(ARTICLE):
══════════

2010-07-18 Thread Kyle Hansen
On 7/17/10 10:29 AM, Dan dantear...@gmail.com wrote:

 At 5:33 AM -0700 7/16/2010, John Carmonne wrote:

 What I'm referring to is a disk that comes with a particular machine
 and when I try to install it tells me it can't work on this
 machine I know the system is all the same but you're stuck with
 using it only on the machine it came with. I need to remove what
 ever it checks for. Like a helper program?
 
 You're asking for assistance in pirating the Mac OS.
 
 Unacceptable.
 
 Nannys?
 
 - Dan.

Dan is correct.  The machine specific discs have a piece of software that
launches pre-install that verifies it is installing on the machine it was
made for.  It IS pirating to try to change this.  And if you succeed you may
be severely disappointed.  It may have been specific to a model that had a
different driver set and will screw your install up completely.  Most of
them do not have a universal OS behind that software.  One version of the
eMac installers did and a couple others.  But not many.  So you might
install and get no video because you have an Nvidia graphics card and that
OS only has the Radeon driver set.

══════════

(WHAT IS ASKED):
(1) In the thread about machine-specific Mac OS install discs, what does the pre-install software on those discs verify?
(2) Extend the mailing-list reply about machine-specific Mac OS install discs, starting after its final sentence.

(DATA EXTRACT):
══════════

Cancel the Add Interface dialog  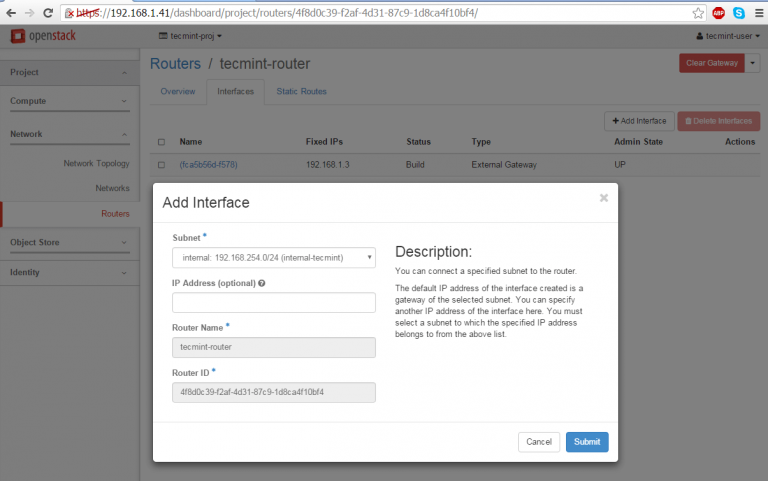(x=539, y=442)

══════════

(WRITTEN ANSWERS):
(1) It verifies that the system is being installed on the machine the disc was made for.

(2)
The RETAIL disks are universal.  They have a piece of software that looks to
see what hardware it is installing on and then installs the appropriate
drivers. 

Technically, using a non machine specific disk on a different machine is
pirating the Mac OS and against the EULA and against this list's rules.  The
list you want to use for that would be that big one out there called
Google.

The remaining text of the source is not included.